BATTENWEAR: So, collecting Chimayo is kind of part of your relationship. That’s really sweet. 

FUMI & SATOSHI: (Laughing at us) Really? C’mon. 

BATTENWEAR: Alright, fine. No sappy stuff. How can you tell if a particular Chimayo item is valuable? 

SATOSHI: After a while, you start knowing what to look for. I’m very picky when it comes to colors and patterns. There are lots of very common Chimayo themes with light, natural base colors. I look for the darker colors which are more rare, as well as the older pieces that have more complicated patterns and motifs. Actually, one of the patterns I look for the most might seem controversial to some people because it has the symbol which was stolen from tribal cultures and turned into the German swastika. I think it’s really important to reclaim the original meaning of the symbol. 

FUMI: We also look for items that we know are more rare, like short jackets, or items with more complex motifs like eagles, arrows, and  baskets. 



BATTENWEAR: What about the manufacturers of the Chimayo items? Do you look for particular brands or labels? 

SATOSHI: In the early part of the 20th century until the 1960s, there were many different manufacturers of Chimayo in the southwest, especially New Mexico. The Chimayo craft originated in Mexico but became commercially popular in the southwest. There were lots of limited time manufacturers of Chimayo, and they sold to tourist shops and outposts. Sort of like how you see Hawaiian shirts in airports now. Some of my favorite pieces from over the years have been from the manufacturers Ortega, La Axteca, El Grandee, Fred Harvey etc. 

BATTENWEAR: You started collecting in the 1980s & 90s and are still collecting today. How has the process of collecting changed over the years? 

FUMI: Satoshi doesn’t drive, so when he used to do his buying trips, he took buses, planes, and trains. Every month, he would visit antique and thrift shops in places like Baltimore, Chicago, and St. Louis. As time went on, we started going to antique markets in NYC, because it was more convenient. We would have to get to the venues in the early morning to get the best items. But gradually we started seeing fewer and fewer vintage dealers in the city. Now we mostly shop online.

SATOSHI: I have over 400 items on my EBAY watch list on any given day. 

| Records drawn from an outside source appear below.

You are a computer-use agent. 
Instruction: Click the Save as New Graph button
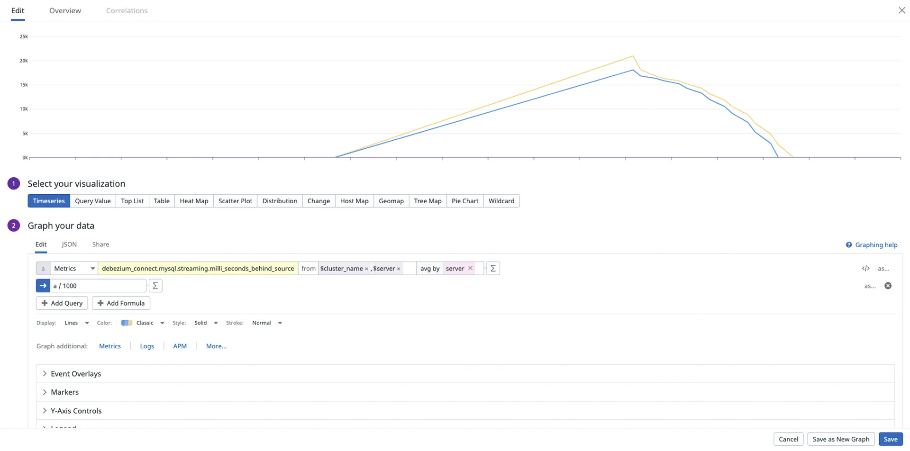pyautogui.click(x=840, y=439)
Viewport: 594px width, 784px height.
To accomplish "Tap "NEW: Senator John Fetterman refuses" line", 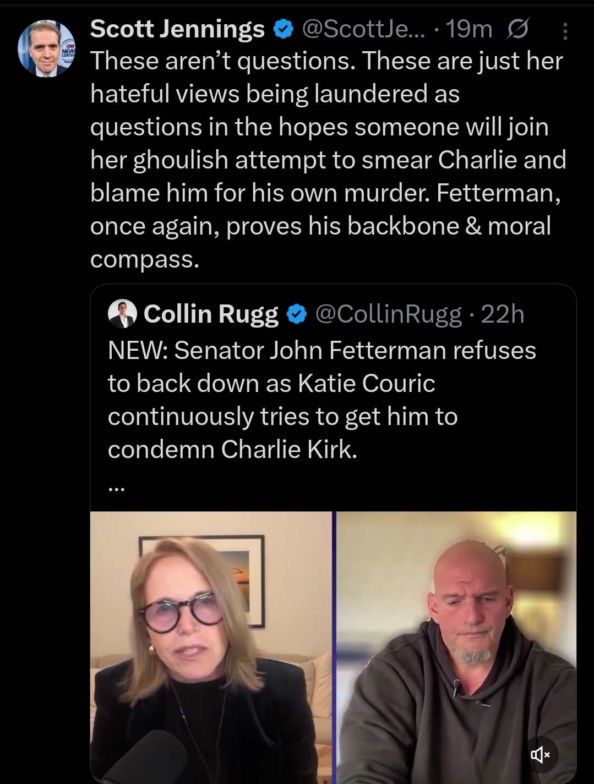I will click(322, 351).
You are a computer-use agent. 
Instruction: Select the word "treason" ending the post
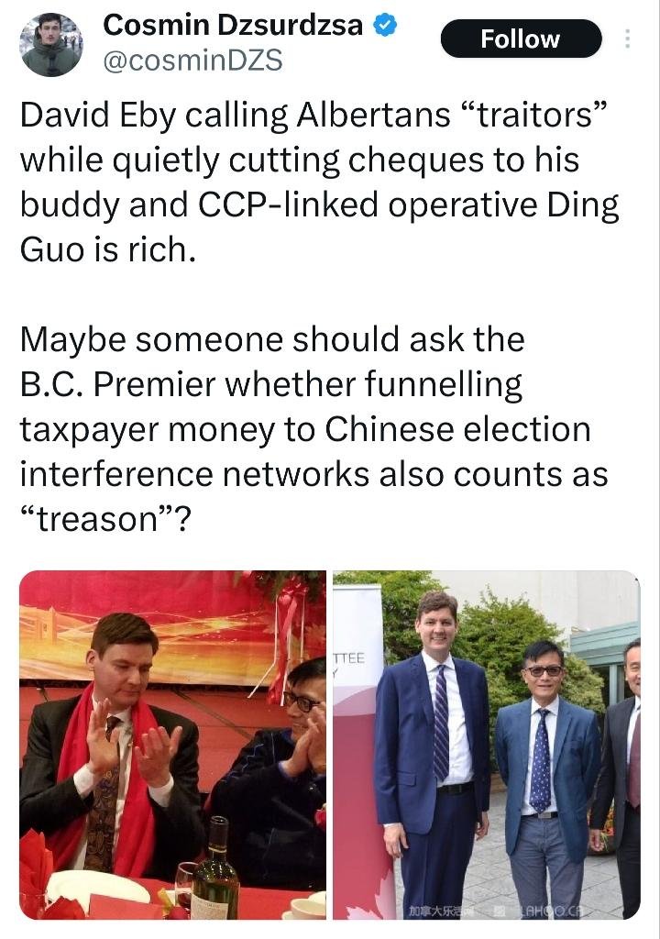[x=97, y=519]
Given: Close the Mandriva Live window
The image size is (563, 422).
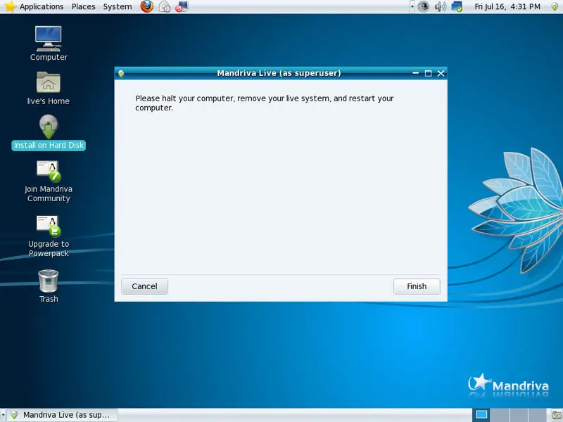Looking at the screenshot, I should (441, 73).
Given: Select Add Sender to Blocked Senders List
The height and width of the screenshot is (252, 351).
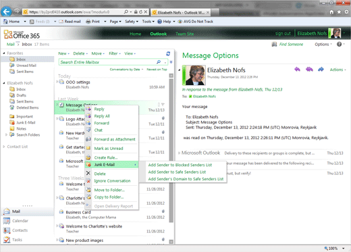Looking at the screenshot, I should click(180, 165).
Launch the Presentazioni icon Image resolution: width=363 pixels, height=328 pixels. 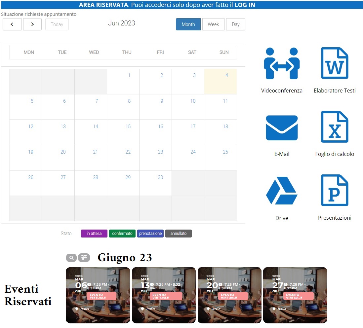[x=335, y=190]
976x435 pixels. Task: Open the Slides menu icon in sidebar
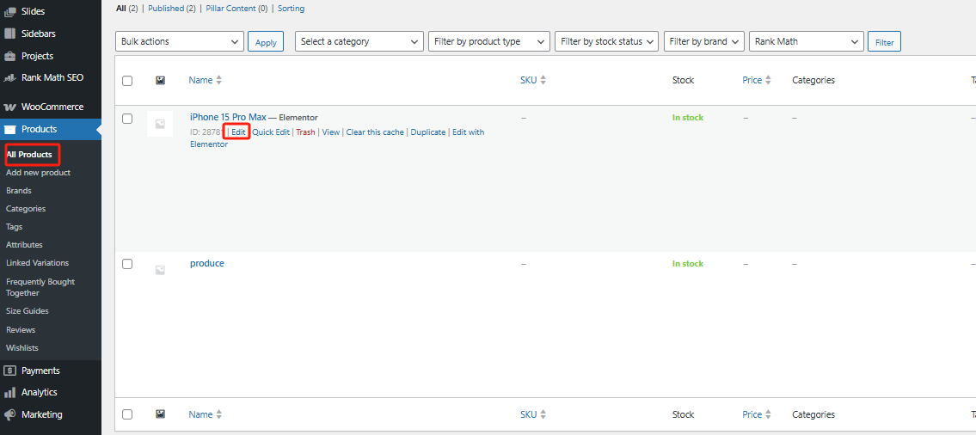(10, 12)
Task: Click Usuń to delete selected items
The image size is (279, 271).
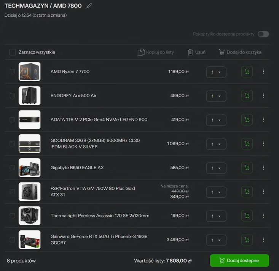Action: 196,52
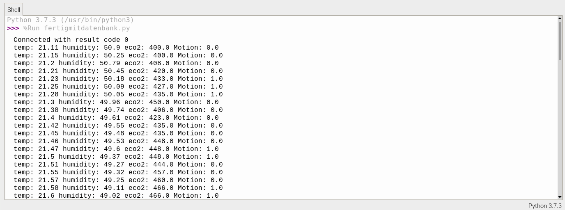
Task: Click the %Run fertigmitdatenbank.py command line
Action: click(x=77, y=28)
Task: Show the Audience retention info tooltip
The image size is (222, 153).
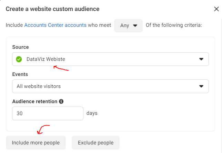Action: tap(61, 102)
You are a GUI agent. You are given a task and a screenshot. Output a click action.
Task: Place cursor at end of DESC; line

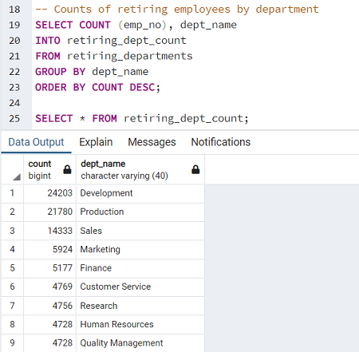point(161,88)
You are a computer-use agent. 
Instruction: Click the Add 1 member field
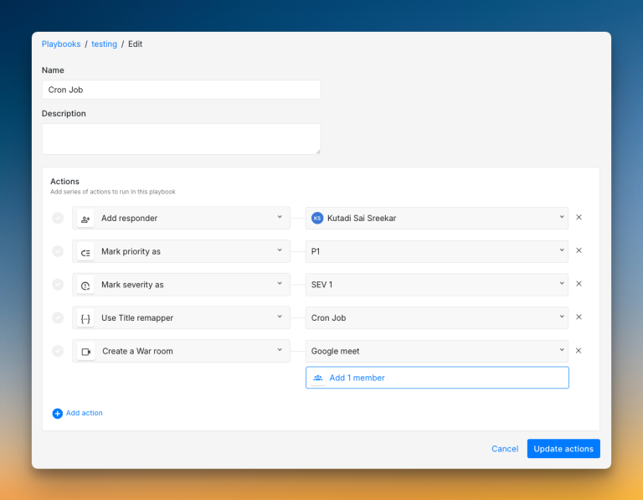tap(436, 378)
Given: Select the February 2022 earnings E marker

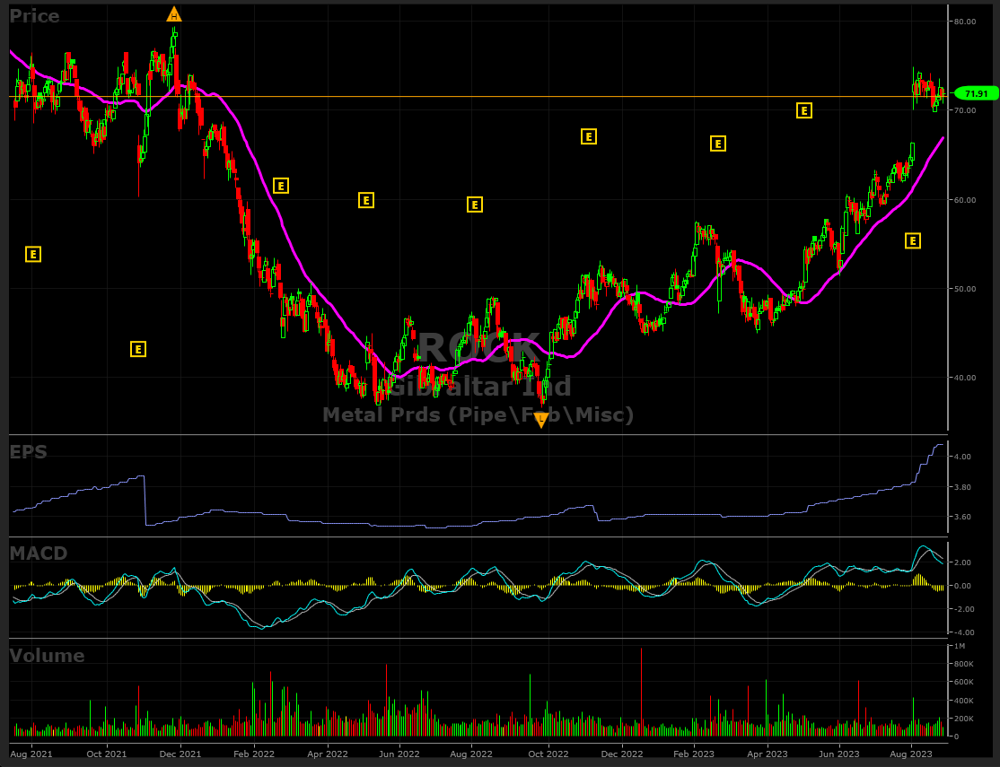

BATTENWEAR: That must be overwhelming. Um, so Shinya just left to pick up the kids from school. While he’s gone, can you give us any embarrassing stories from when you guys first met? 

SATOSHI: My first impression of him was positive. He knew how to act around older people and I was comfortable introducing him to my friends. It was a big test to see how he would work with Daiki on the Woolrich Woolen Mills project. I remember one time at the start, he got to the airport to take the collection to Milan for Pitti Uomo, and he realized that his passport had expired. All us older guys were all out that night when we heard what happened, and we agreed that the way Shinya handled it would decide if he went on to do great things or crash and burn. We’re really glad he didn’t crash and burn! 


SATOSHI & FUMI: (laughing) Yet! 

BATTENWEAR: Thank you for sharing all of this with us!